Big Changes At The Major Providers

  • America Online 9.0
    Although a limited form of whitelist has been in AOL software for some time, the latest version of AOL has some new behaviors that directly impact email marketing. The most important of these is that images in emails are now blocked (in other word, not displayed) unless the sender’s from email address is already in the recipient’s address book. Also, a different icon is used in the list of new messages for senders who are in the address book.

  • Hotmail
    Hotmail is just about to release an upgraded version of their service that will include whitelist functionality. The main page that Hotmail users will see will be called the "Today" page. This page will display only email message that are on the recipient’s contacts and safe list. All other messages will only display on a separate page for unknown senders.

  • Yahoo
    Yahoo is releasing a version of their service that includes a new feature called "message views". This feature ensures delivery to the main inbox for any sender already in the recipient’s address book. All other email ends up in an unknown senders folder.

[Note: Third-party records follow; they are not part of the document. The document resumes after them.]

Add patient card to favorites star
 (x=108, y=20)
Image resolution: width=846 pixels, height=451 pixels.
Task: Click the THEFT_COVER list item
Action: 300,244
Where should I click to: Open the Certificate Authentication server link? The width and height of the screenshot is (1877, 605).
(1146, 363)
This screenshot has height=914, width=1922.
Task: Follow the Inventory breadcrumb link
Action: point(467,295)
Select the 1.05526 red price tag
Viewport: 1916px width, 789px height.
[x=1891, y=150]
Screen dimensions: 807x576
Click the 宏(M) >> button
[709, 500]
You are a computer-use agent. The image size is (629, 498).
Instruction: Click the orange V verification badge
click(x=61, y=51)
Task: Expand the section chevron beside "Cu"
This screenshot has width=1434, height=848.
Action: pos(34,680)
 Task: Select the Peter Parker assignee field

  • United Online (Netzero + Juno)
    Netzero’s and Juno’s Platinum service have both individual blacklist and whitelist features. The whitelist requires that senders be added to the Contacts in the recipient’s Address Book, or else have messages placed in the Junk Mail folder.

  • EarthLink
    EarthLink was the first of the major email providers to adopt a whitelist system, a move that is rapidly being mimicked by the other major providers. Their offering is a challenge-response system they call spamBlocker, which requires that senders be added to the recipient’s address book in order to ovoid their messages going into the "Suspect Email" folder.

Conclusion
Being on a blacklist does not automatically mean the sender is not legitimate, and not being on any does not grant legitimacy, since true spammers move around as well as hide their identities. This is why whitelist based solutions appear to be gaining in popularity over blacklists. The problem for email marketing is that whitelist based "solutions" may result in your messages getting tossed instead of read. There is a bit of work involved getting your "from address" added into recipients’ address books, but it is an investment you need to make. The bottom line is that you need to get recipients to add you to their address books, and you need to do it as soon as possible.

Getting your email marketing message across requires that the email actually be delivered, so you simply cannot run afoul of the major email service providers. If you follow legitimate policies, entirely avoid questionable email lists, and respect the service providers whose bandwidth you consume, you will be able to use email marketing to enhance your business.